1. 7

  2. 4

    This is okay, but there are a couple of interesting quirks to it.

    For one, it’s missing some important operations-side stuff. Off the top of my head, I’d add “High Availability/Redundancy”, “Auditable Access Control”, “Disaster Recovery”, “Geographic Distribution”.

    A pet peeve of mine: on one hand it assumes that application state should be eliminated in all cases for scalability, on the other hand it has an entire section devoted to database management. Every nontrivial application has state at some level, and scalability has to take that into account – databases scale differently, but they still need to scale.

    Finally, it seems to concentrate on containers as the ne plus ultra of certain tech paths. If the goal of “Setting up development environment” is fast provisioning for new developers, then wouldn’t spinning up a VM meet that just as well as spinning up a docker container, assuming both can be done in minutes? For that matter, wouldn’t having a library of unallocated bare-metal servers with fast automated provisioning provide the same benefit?

    Compare “Database dumps for development environment”, which is largely technology-agnostic. As long as the system is automated and sanitizing, then it passes. Considering that containers should generally not be used to deploy databases, I’m glad for this. My recommendation is to take that results-oriented definition style and use it as a template to go back and rework the other sections.

    1. 4

      I think it works best if you take it as a list of areas that a company can be competent-or-not in, rather than a list of areas that every company should try to be competent in.

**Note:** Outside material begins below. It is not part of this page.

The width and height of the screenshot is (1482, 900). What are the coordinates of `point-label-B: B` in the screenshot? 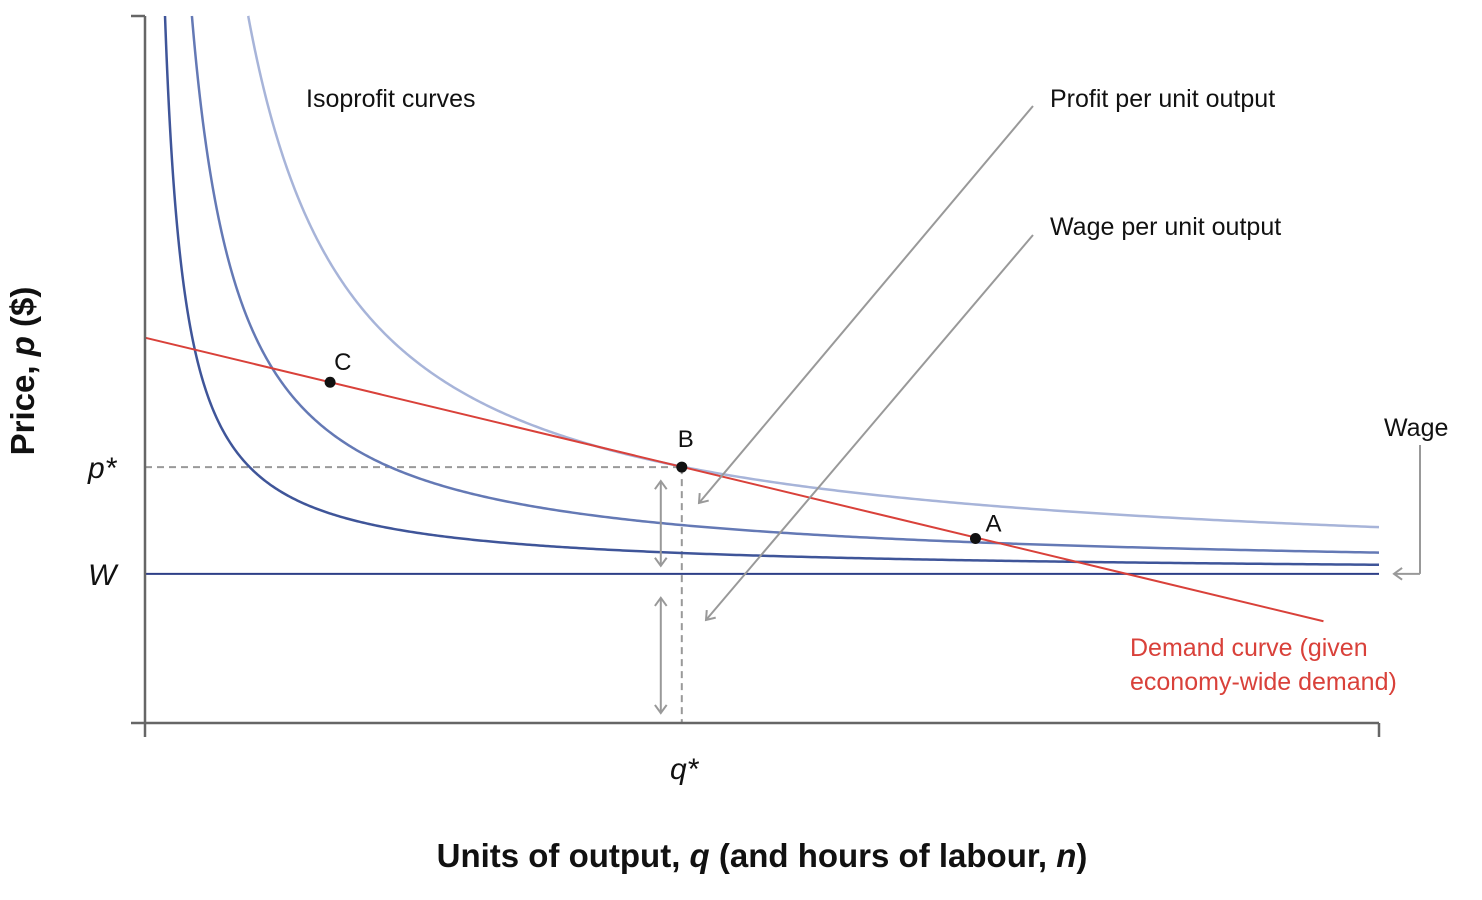 It's located at (686, 440).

Even when a concern such as database management doesn’t apply, the very least a company should try to do is be aware that they are avoiding this concern and that they might have a need for it in the future.

      1. 2

        So, you point out a thing here which is exactly sort of the thing that makes submissions like this worth discussing. You’d suggested things like:

        I’d add “High Availability/Redundancy”, “Auditable Access Control”, “Disaster Recovery”, “Geographic Distribution”.

        Now, I agree with those–if you’re a business at scale, and it solves problems you have.

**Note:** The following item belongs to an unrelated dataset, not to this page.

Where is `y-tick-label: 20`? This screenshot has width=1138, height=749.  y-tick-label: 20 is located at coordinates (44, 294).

        For example, if I’m a small ecommerce company doing custom manufacturing for, say, local clients, then Disaster Recovery (yay tapes and stanby hardware) is still useful to me. Geographic dstribution, though, is not.

        A lot of times I fee like these matrices are targeting companies that have followed a particular (GOOG wannabe) trajectory, and they tend to condemn perfectly healthy shops that don’t happen to fit that mold.

        1. 1

          Sure, it was a top-of-head list. Upon reflection, geographic distribution should probably be part of high availability/redundancy. Indeed, following my own advice of being results-oriented, it shouldn’t be called out as a separate thing at all. And “High Availability” is a consideration for anyone with a web presence, even if it’s just putting up a static page when the site’s unavailable – even if your customers aren’t awake, search engine crawlers are.

          Likewise, “Access Control” should still apply. Once you have more than a couple employees, you don’t want all of them to have root access to the production systems. And if you do only have a couple employees, it’s expected that you’ll be on the lower levels of most of these categories.

          1. 1

            if you’re a business at scale

            You have to be a large business to depend on or benefit from a reliable service that’s up when users need it? I doubt it. There’s a lot of potential to differentiate on quality as quite a few small to mid-sized players do. Plus, you never know when the big moment of use for your customers will be. A cheap, HA solution is always good default for mission critical apps.

            I’ll add this might be true to a degree for “problems you have.” I’ve seen quite a few post mortems of startups about how much business they lost when they got a surge of customers their systems couldn’t handle or recover from when crashed. This may be one of those problems you want to make sure you never have. It does depend on the company, though, as there’s a ton of stuff where customers will tolerate downtime.

            EDIT to add: geographic distribution might help you if your local HA solution failed due to electric company or local networking issue. Let’s say they couldn’t access it on the web over local lines but could over a mobile connection that used totally-different connection to your remote site that also used different connection. The remote site may still be up and local users over different network may also still be up. This is why the other box using totally different networks & utility company is a good default vs shared. It can sometimes even cost less than HA in different, local building if the area just has cheap access to the backbone with lots of competition among providers. For instance, my part of the Mid-South is going to have terrible prices for Internet but Chattanooga TN has 10Gbit for $300/mo.

        2. 2

          I disagree with a lot of these sorts of things (mostly because they make too many assumptions about best-practices and business motivations), but this is a decent one. The linked Google Spreadsheet is a really good strawman to think on.